Histone H3
H3 histone, family 3A (H3.3A) | |
---|---|
Identifiers | |
Symbol | H3F3A |
Alt. symbols | H3F3 |
Entrez | 3020 |
HUGO | 4764 |
OMIM | 601128 |
RefSeq | NM_002107 |
UniProt | Q66I33 |
Other data | |
Locus | Chr. 1 q41 |
H3 histone, family 3B (H3.3B) | |
---|---|
Identifiers | |
Symbol | H3F3B |
Entrez | 3021 |
HUGO | 4765 |
OMIM | 601058 |
RefSeq | NM_005324 |
UniProt | P84243 |
Other data | |
Locus | Chr. 17 q25 |
Histone H3 is one of the five main histone proteins involved in the structure of chromatin in eukaryotic cells.[1][2] Featuring a main globular domain and a long N-terminal tail, H3 is involved with the structure of the nucleosomes of the 'beads on a string' structure.
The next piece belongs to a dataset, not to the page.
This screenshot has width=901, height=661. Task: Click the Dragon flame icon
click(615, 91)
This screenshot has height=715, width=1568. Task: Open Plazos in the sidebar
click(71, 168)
Histone proteins are highly post-translationally modified however Histone H3 is the most extensively modified of the five histones. The term "Histone H3" alone is purposely ambiguous in that it does not distinguish between sequence variants or modification state. Histone H3 is an important protein in the emerging field of epigenetics, where its sequence variants and variable modification states are thought to play a role in the dynamic and long term regulation of genes.
Contents
1 Epigenetics and post-translational modifications
2 Sequence variants
3 Genetics
4 Addiction
5 See also
6 References
Epigenetics and post-translational modifications
The N-terminal tail of histone H3 protrudes from the globular nucleosome core and can undergo several different types of post-translational modification that influence cellular processes. These modifications include the covalent attachment of methyl or acetyl groups to lysine and arginine amino acids and the phosphorylation of serine or threonine. Di- and Tri-methylation of Lysine 9 are associated with repression and heterochromatin, while mono-methylation of K4 (K4 corresponds to lysine residue at 4th position) is associated with active genes.[3][4] Acetylation of histone H3 occurs at several different lysine positions in the histone tail and is performed by a family of enzymes known as histone acetyltransferases (HATs). Acetylation of lysine14 is commonly seen in genes that are being actively transcribed into RNA.
Sequence variants
Mammalian cells have seven known sequence variants of histone H3. These are denoted as Histone H3.1, Histone H3.2, Histone H3.3, Histone H3.4 (H3T), Histone H3.5, Histone H3.X and Histone H3.Y but have highly conserved sequences differing only by a few amino acids.[5][6] Histone H3.3 has been found to play an important role in maintaining genome integrity during mammalian development.[7] Histone variants from different organisms, their classification and variant specific features can be found in "HistoneDB - with Variants" database.
Genetics
Histone H3s are coded by several genes in the human genome, including:
- H3.1: HIST1H3A, HIST1H3B, HIST1H3C, HIST1H3D, HIST1H3E, HIST1H3F, HIST1H3G, HIST1H3H, HIST1H3I, HIST1H3J
- H3.2: HIST2H3A, HIST2H3C, HIST2H3D
- H3.3: H3F3A, H3F3B
Addiction
Epigenetic modifications of histone tails in specific regions of the brain are of central importance in addictions, and much of the work on addiction has focused on histone H3 epigenetic post-translational modifications.[8][9] Once particular epigenetic alterations occur, they appear to be long lasting "molecular scars" that may account for the persistence of addictions.[10][11]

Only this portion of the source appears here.